◆ **DATASET**

════════════════════

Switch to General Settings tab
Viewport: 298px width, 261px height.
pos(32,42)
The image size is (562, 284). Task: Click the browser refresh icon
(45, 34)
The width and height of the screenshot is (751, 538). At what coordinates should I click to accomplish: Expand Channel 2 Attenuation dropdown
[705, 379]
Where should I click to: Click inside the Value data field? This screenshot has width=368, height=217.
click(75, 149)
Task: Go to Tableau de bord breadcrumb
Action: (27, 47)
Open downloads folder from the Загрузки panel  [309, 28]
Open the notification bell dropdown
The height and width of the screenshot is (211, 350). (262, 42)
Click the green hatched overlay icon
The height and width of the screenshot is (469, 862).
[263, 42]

════════════════════

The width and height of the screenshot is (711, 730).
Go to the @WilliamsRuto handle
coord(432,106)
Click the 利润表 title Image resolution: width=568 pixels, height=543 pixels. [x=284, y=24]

════════════════════

◆ **TASK TO CARRY OUT**
Above is a listing; print exactly its lines from the one with "The width and height of the screenshot is (711, 730)." through the one with "Click the 利润表", and no other lines.

◆ **COMPLETED EXERCISE**
The width and height of the screenshot is (711, 730).
Go to the @WilliamsRuto handle
coord(432,106)
Click the 利润表 title Image resolution: width=568 pixels, height=543 pixels. [x=284, y=24]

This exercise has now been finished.